Il direttore del Parco di Pompei Gabriel Zuchtriegel, incontrato sul cantiere dove si è recato anche il ministro Gennaro Sangiuliano, descrive così la scoperta del sacello: «È sicuramente sconcertante l’accanimento con cui gli scavatori clandestini hanno operato per anni, fino al 2017, in questo sacello depredando l’interno dell’ambiente di culto e togliendo quasi tutti gli affreschi. Al tempo stesso questo è un momento incoraggiante, ci sono i rappresentanti della Procura, il ministro, il Parco Archeologico, il Comune di Pompei e insieme facciamo un’operazione di recupero, di tutela e di giustizia per restituire questo luogo alla comunità. È un’occasione di cura del patrimonio che è stato maltrattato, ma anche di conoscenza, ci sono dati eccezionali che vengono da qui. Pensiamo anche alla possibilità della fruizione pubblica; lavoriamo per rendere questo luogo parte della rete dei siti attorno a Pompei, per esempio l’edificio a ridosso degli scavi è già stato espropriato e verrà abbattuto insieme agli altri per unire le due parti della villa. Stiamo già andando verso la ricongiunzione delle due aree di scavo, grazie anche al Comune di Pompei che ha interrotto il traffico su questa strada e ci ha offerto l’opportunità di scavare sotto la via moderna dove hanno lavorato anche i tombaroli, solo che a loro non interessava la sicurezza. È un’operazione complessa con i suoi costi e siamo grati al ministro che nella legge di bilancio ha inserito una spesa per nuovi scavi a Pompei e in altri siti: useremo questo finanziamento per proseguire le indagini. Parliamo di milioni di euro per gli espropri, lo scavo, la messa in sicurezza, il restauro e la valorizzazione. Ci sarà anche un progetto di accessibilità: ad oggi il sito non è aperto al pubblico, ma stiamo valutando la possibilità di organizzare visite accompagnate in determinati periodi».
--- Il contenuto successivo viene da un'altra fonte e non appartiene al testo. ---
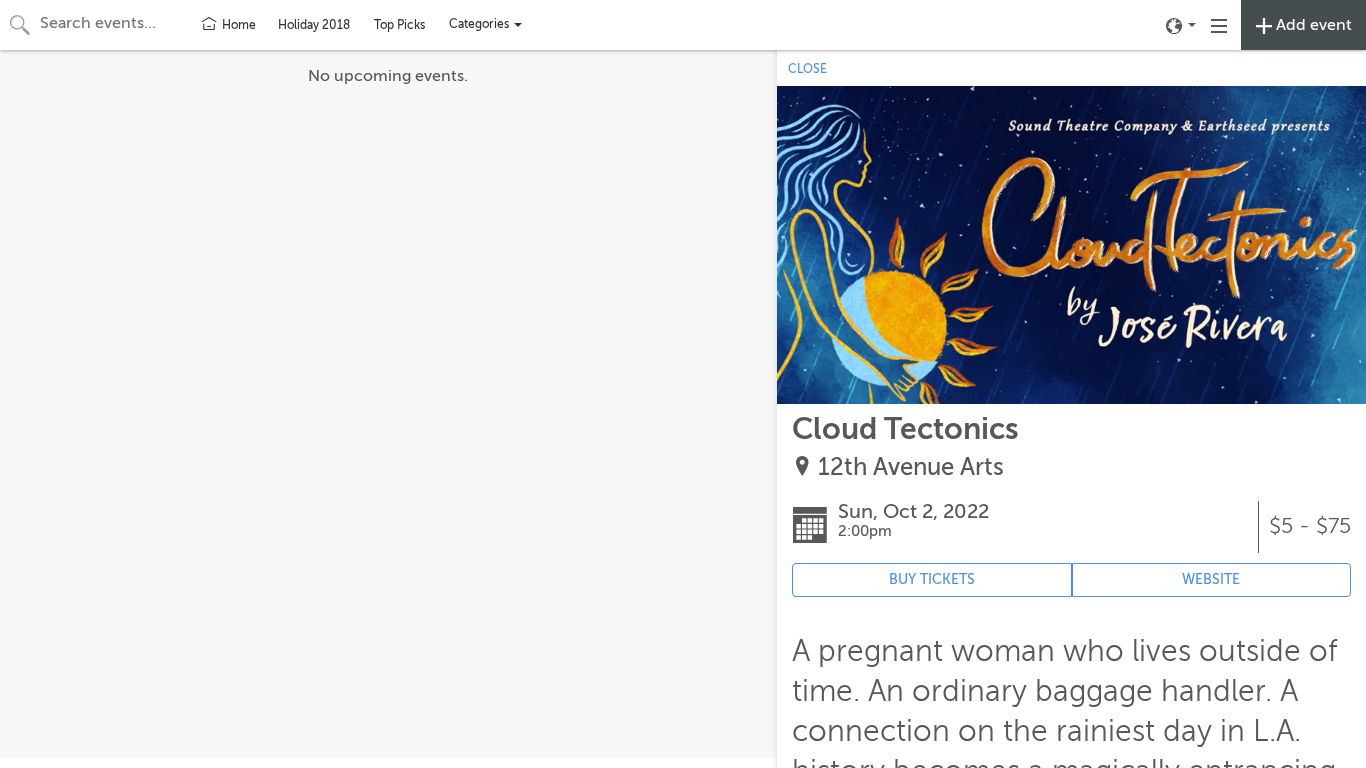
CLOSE (807, 69)
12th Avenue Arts (911, 467)
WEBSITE (1211, 579)
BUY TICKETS (932, 579)
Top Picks (399, 25)
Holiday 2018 (314, 25)
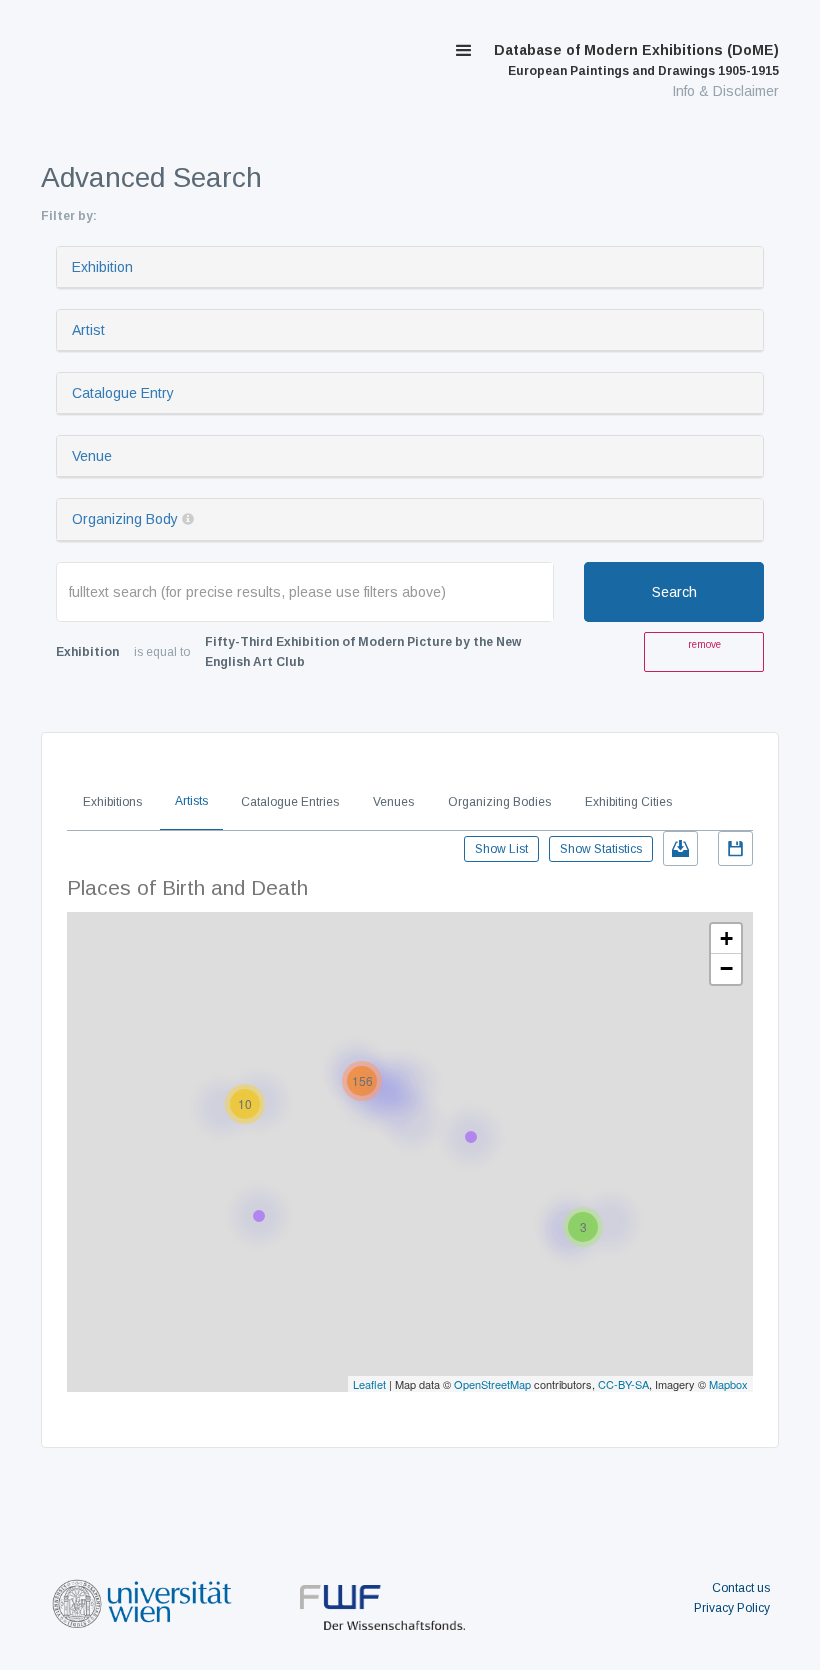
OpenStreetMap (492, 1384)
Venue (92, 456)
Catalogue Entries (290, 802)
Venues (393, 802)
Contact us (741, 1588)
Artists (191, 801)
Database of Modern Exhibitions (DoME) (636, 60)
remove (704, 644)
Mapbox (728, 1384)
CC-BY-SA (623, 1384)
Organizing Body (125, 519)
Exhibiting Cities (628, 802)
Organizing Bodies (499, 802)
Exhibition (102, 267)
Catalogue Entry (123, 393)
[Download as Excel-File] (680, 848)
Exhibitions (112, 802)
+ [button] (726, 938)
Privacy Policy (732, 1608)
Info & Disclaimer (725, 91)
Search (674, 592)
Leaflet (369, 1384)
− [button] (726, 968)
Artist (88, 330)
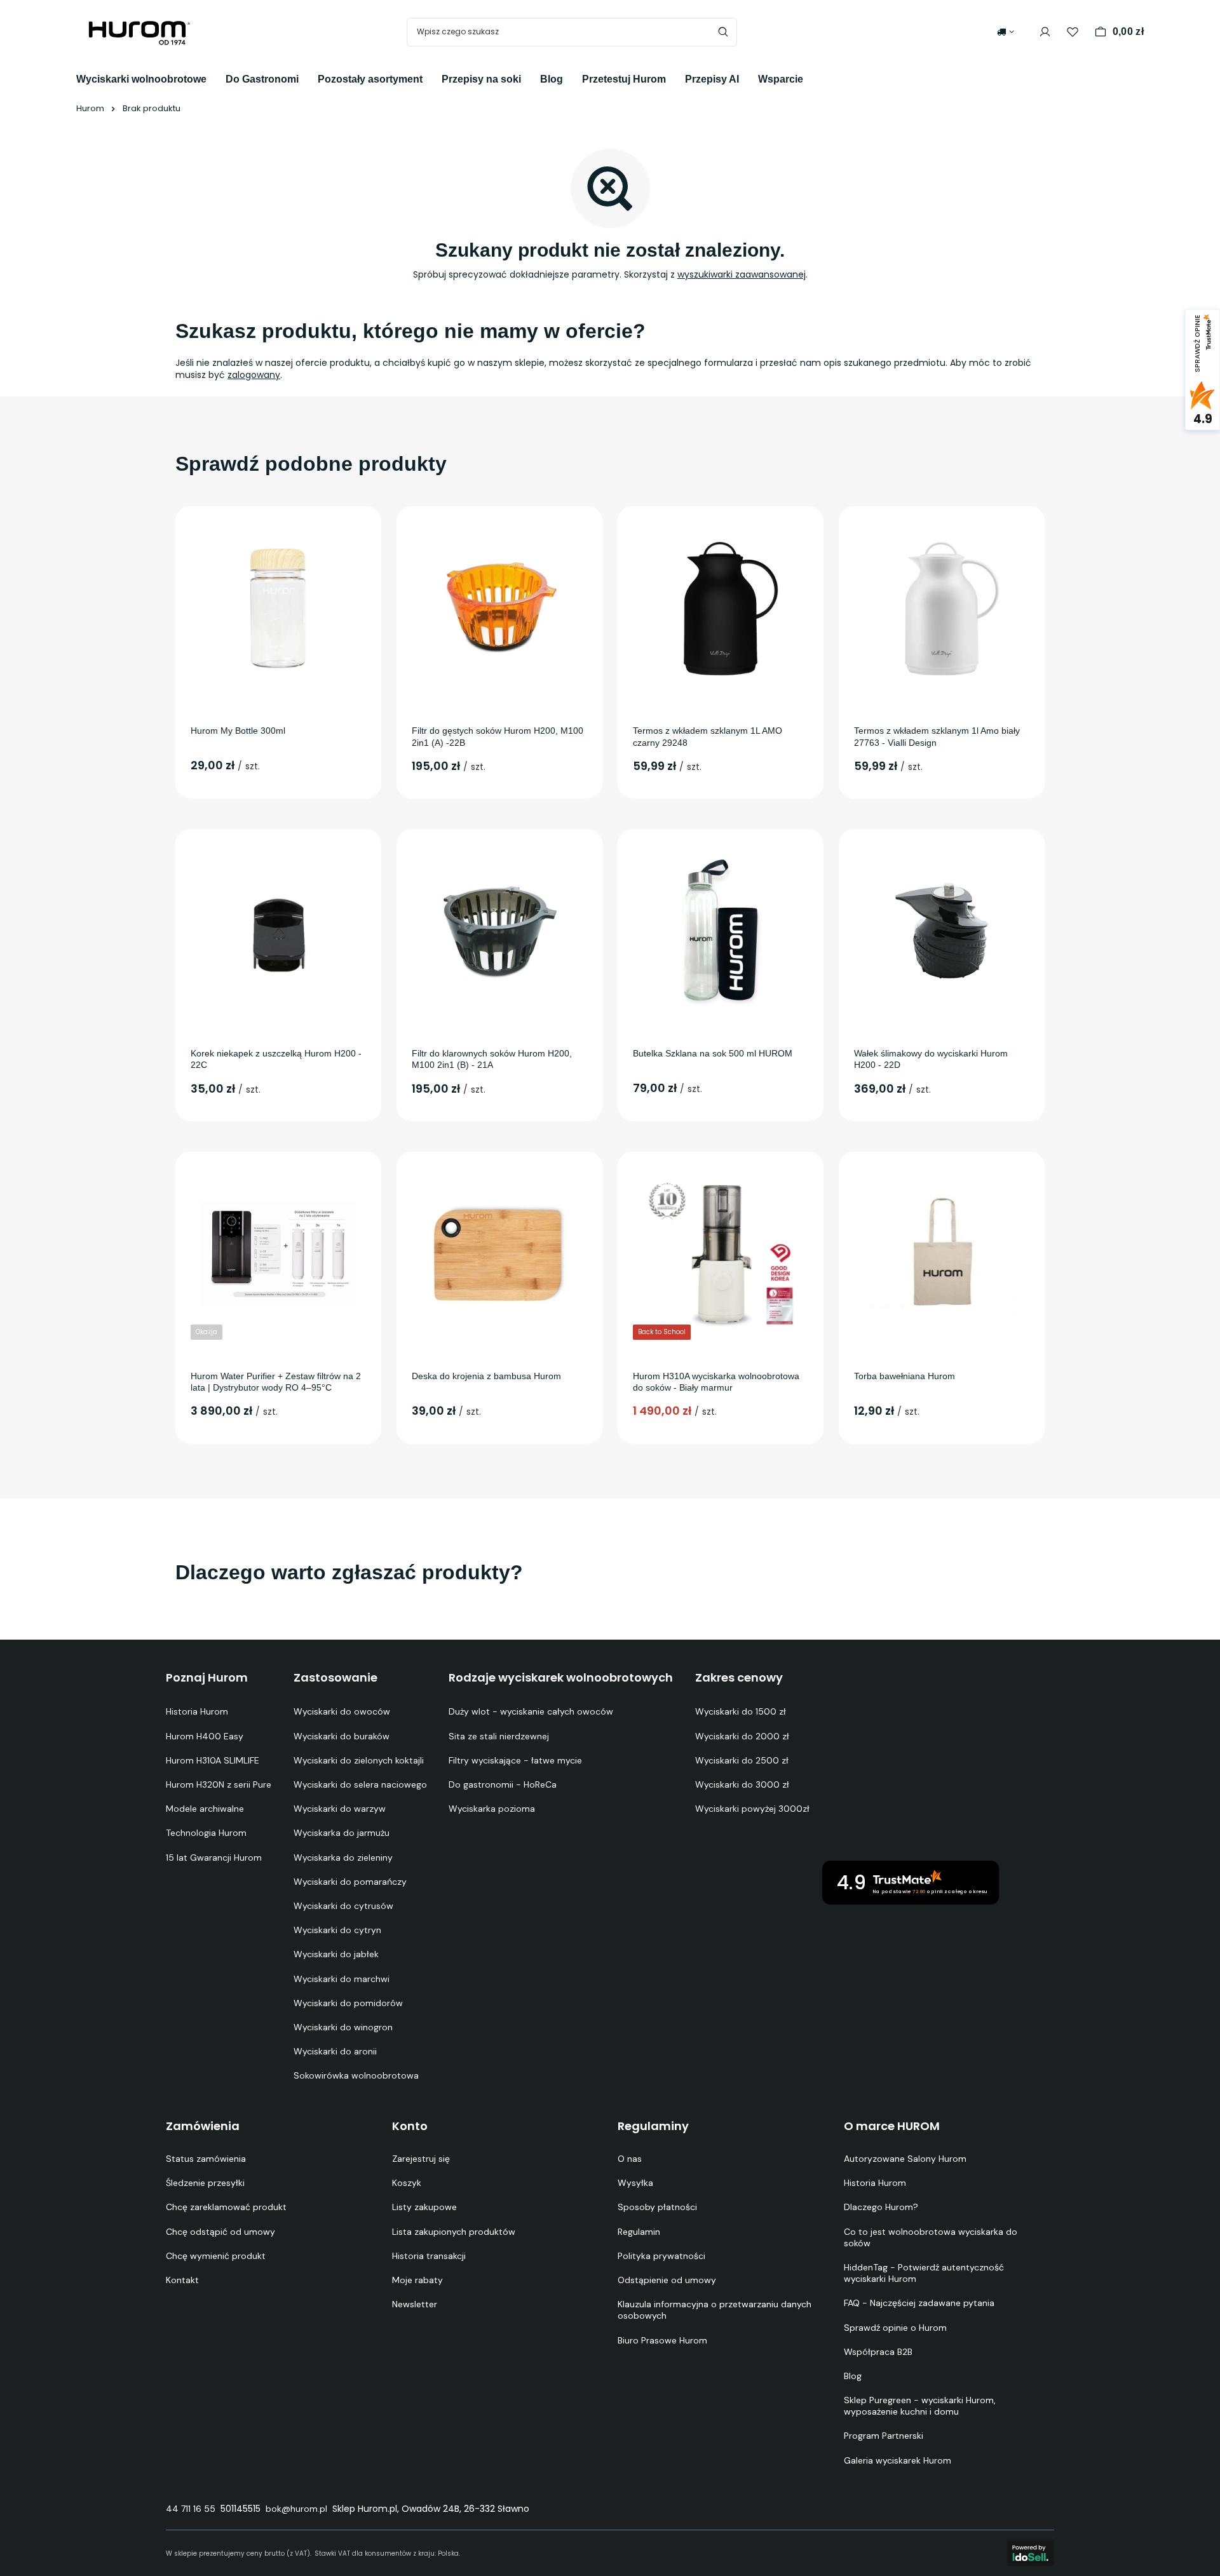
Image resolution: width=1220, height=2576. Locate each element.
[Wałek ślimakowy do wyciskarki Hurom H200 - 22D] (942, 930)
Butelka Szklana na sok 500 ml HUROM (712, 1053)
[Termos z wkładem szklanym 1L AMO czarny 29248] (721, 608)
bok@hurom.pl (296, 2508)
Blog (551, 79)
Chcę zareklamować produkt (226, 2207)
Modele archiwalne (205, 1808)
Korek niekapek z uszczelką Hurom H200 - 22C (276, 1059)
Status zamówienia (206, 2158)
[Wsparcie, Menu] (813, 77)
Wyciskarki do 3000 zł (742, 1784)
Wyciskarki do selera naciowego (360, 1784)
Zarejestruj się (421, 2158)
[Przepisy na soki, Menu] (530, 77)
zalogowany (253, 374)
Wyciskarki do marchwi (342, 1979)
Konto (410, 2126)
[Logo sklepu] (139, 32)
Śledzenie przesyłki (205, 2182)
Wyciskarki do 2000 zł (742, 1736)
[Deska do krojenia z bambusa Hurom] (499, 1253)
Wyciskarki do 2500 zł (742, 1760)
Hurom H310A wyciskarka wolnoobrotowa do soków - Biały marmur (716, 1382)
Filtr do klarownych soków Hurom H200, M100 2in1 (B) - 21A (492, 1059)
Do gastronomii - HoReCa (503, 1784)
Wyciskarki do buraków (342, 1736)
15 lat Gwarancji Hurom (214, 1857)
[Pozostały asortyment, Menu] (432, 77)
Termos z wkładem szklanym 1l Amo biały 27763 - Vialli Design (937, 736)
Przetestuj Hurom (624, 79)
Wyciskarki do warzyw (340, 1808)
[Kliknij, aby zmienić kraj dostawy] (1005, 31)
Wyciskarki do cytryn (337, 1930)
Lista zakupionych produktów (453, 2231)
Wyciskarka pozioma (492, 1808)
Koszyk (406, 2182)
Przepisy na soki (481, 79)
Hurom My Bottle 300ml (238, 730)
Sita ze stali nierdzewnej (499, 1736)
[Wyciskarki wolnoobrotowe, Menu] (216, 77)
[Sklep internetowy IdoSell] (1030, 2553)
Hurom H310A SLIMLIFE (212, 1760)
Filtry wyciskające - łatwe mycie (515, 1760)
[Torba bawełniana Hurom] (942, 1253)
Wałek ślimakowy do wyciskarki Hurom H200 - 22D (931, 1059)
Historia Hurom (197, 1711)
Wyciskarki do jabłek (336, 1954)
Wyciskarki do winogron (343, 2027)
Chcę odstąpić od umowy (220, 2231)
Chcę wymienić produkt (216, 2256)
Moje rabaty (417, 2280)
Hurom (90, 108)
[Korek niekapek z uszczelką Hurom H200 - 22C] (278, 930)
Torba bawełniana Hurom (904, 1376)
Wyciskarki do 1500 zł (740, 1711)
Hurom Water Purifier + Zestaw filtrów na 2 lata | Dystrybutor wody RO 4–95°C (276, 1382)
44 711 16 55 (190, 2508)
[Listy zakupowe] (1072, 32)
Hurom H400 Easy (204, 1736)
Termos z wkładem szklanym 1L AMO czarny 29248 (707, 736)
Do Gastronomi (262, 79)
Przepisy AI (712, 79)
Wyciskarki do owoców (342, 1711)
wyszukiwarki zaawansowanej (741, 274)
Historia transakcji (429, 2256)
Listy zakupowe (424, 2207)
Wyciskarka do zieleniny (343, 1857)
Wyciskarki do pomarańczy (350, 1881)
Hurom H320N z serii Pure (218, 1784)
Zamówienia (203, 2126)
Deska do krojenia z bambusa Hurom (486, 1376)
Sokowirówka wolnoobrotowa (356, 2075)
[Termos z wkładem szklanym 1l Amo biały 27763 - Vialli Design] (942, 608)
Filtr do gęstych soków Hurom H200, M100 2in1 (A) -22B (497, 736)
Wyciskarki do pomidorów (348, 2003)
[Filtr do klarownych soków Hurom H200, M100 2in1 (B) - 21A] (499, 930)
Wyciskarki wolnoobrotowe (141, 79)
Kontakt (182, 2280)
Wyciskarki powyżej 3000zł (752, 1808)
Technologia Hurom (206, 1832)
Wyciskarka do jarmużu (342, 1832)
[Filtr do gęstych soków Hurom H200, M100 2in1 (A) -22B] (499, 608)
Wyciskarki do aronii (335, 2051)
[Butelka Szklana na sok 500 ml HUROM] (721, 930)
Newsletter (414, 2304)
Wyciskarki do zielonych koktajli (359, 1760)
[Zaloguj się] (1045, 32)
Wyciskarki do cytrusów (343, 1906)
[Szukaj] (722, 32)
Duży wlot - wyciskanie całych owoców (531, 1711)
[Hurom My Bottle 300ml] (278, 608)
Arianna Spinosa, funzionaria architetto del Parco e direttore dei lavori a Civita Giuliana, entra nello specifico del cantiere e della sua importanza: «Si tratta di lavori complessi perché si scava all’interno di proprietà private per arrivare a una profondità di 6 metri; dunque, è impegnativo dal punto di vista della logistica. Vista l’entità di quello che abbiamo messo in luce, probabilmente siamo solo a un 30 per cento della superficie della villa. Si tratta di strutture monumentali con una stalla, dotata di un lato lungo oltre 20 metri, non ancora scoperta del tutto, un portico con colonne in laterizio e murature che hanno una dimensione di oltre 60 cm, cosa che a Pompei non troviamo. La città antica è a 400 metri e gli ambienti scoperti hanno messo in evidenza l’importanza della villa per la presenza degli schiavi e di un orto, insomma di una parte produttiva. In linea d’aria ci troviamo in corrispondenza con la Torre di Mercurio, una delle strade di accesso alla città antica che porta poi al Foro: siamo quindi sulla direttrice principale su cui si impianta tutta la città di Pompei. Gli scavi erano già stati condotti agli inizi del ’900, quindi se ne conosceva l’esistenza e sono state intercettate connessioni di reperti soprattutto sul mercato nero che probabilmente provenivano da qui. Tuttavia, gli interventi dei tombaroli ci hanno guidato e lo scavo si svolge proprio sulle loro tracce: abbiamo una mappatura dei cunicoli e quando ne vengono in evidenza altri, ampliamo le aree di scavo».